Here are general steps to start engaging your people.
Step 1: Simplify − Segment your workforce to better understand differences by age, work type, etc.

Step 2: Strength in numbers − Form a group of volunteers within the business to be the spokespeople for engagement.

Step 3: Knowledge − Impact analysis helps to narrow in on a focus area(s). Alternatively, if you manage surveys internally, you could also conduct a few focus groups to get direction in conjunction with the survey results.

Step 4: Focus − Pick two focus areas for the year and approach the exercise as one team. Remember engagement isn’t just an HR (human resources) exercise; it’s a business requirement.

Research has demonstrated that engaged employees are more aligned to business results and the success of the organisation.

Step 5: Communicate − Communicate, update, celebrate!

Q4 Have you analysed how Gen-X and millennials in Malaysia may differ from those of other countries, and how placing people in these categories may benefit, or be a disservice to both employee and employer?

Prashant:
Generational diversity isn’t really different in most countries. Since the internet boom, the virtual gateways aided similarities across borders.

That being said, it’s imperative to understand the differences across the generations. Segmentation is the first step to understand and appreciate what’s important to our employees.

Data by segment often presents perceived engagement drivers that vary depending on the employees’ generation and years of service within the organisation. Even the same driver may mean different things across generations.

Ballendowitsch:
While generational opinions and engagement differences are not unique to Malaysia, the growing segment in Malaysia’s workforce (in line with many other developing countries) mainly comprises of Gen-Ys.

Hence, managing this particular group which is a majority in Malaysia becomes very important.

Organisations that fail to address the needs of this group will most likely not succeed in engaging their employees.

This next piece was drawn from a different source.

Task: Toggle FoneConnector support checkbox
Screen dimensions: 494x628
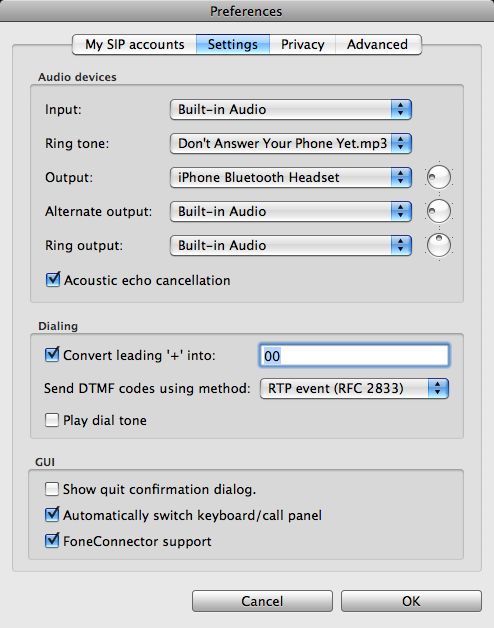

Q5 We welcome any advice you have for employers, or more specifically HR professionals as they seek to become strategic partners in their organisations.

Andrulis:
It starts with having a deep understanding of the revenue, cost and risk drivers for your company, the competitive landscape for your company, the industry trends, and the long term business strategy/model.

The next step would be to ‘think backwards’ from the strategic goals and revenue/cost/risk drivers and develop insights and programmes for the people and organisation areas that most impact the revenue/cost/risk drivers.

Organisations should communicate in the language of business – start with the goals or value drivers (revenue/cost/risk) and present your people programmes as solutions to business problems.

Companies should also hire people into HR from the business – and build HR capabilities in analytics, influencing/networking and problem-solving.

Prashant:
If HR were to realign one thing then our advice would be to ensure alignment with business strategy. HR strategy and operations must have business strategy/aspirations linked outcome focus.

This ensures buy-in from leaders (same goal), employees (linkage to expectations) and HR teams (contributing to business results).

This is an important step in the maturity cycle of organisations and will need the support of leadership teams to make this a reality!

Ji-Hao:
In addition to the above, there is also much learning from Best Employers.

The recent Best Employers Malaysia study, which examined 25,000 employee responses and survey data from CEOs and HR directors, highlights that organisations that invest in engagement register higher revenue growth than the rest of the market in the long run.

What emerged from our study as the most noticeable benefits of being a Best Employer in Malaysia in today’s “war for talent” were the following:

  • As Best Employers, the role of senior leaders in driving employee engagement was clearly marked. Senior leaders scored 20% above market in their “capability to provide a clear direction for the future” (recognised by 81% of the employees at Best Employers vs 60% market average) and “in making their employees feel like the most valued assets” (76% for Best Employers vs 55% market average).
  • Best Employers were able to fill 90% of their job openings, 25% of which were internal movements, (as compared to 77% and 20%, respectively at market level), thus reflecting potential savings in recruitment and induction costs.
  • Best Employers have been more deliberate in enabling employee development beyond the classroom setting via “experiential learning” – rotational assignments (100% of Best Employers vs 51% participant average), special projects (88% of Best Employers vs 55% participant average), and interactions with senior executives (88% of Best Employers vs 49% participant average), leading to overall employee satisfaction with growth opportunities (being 24% higher at Best Employers).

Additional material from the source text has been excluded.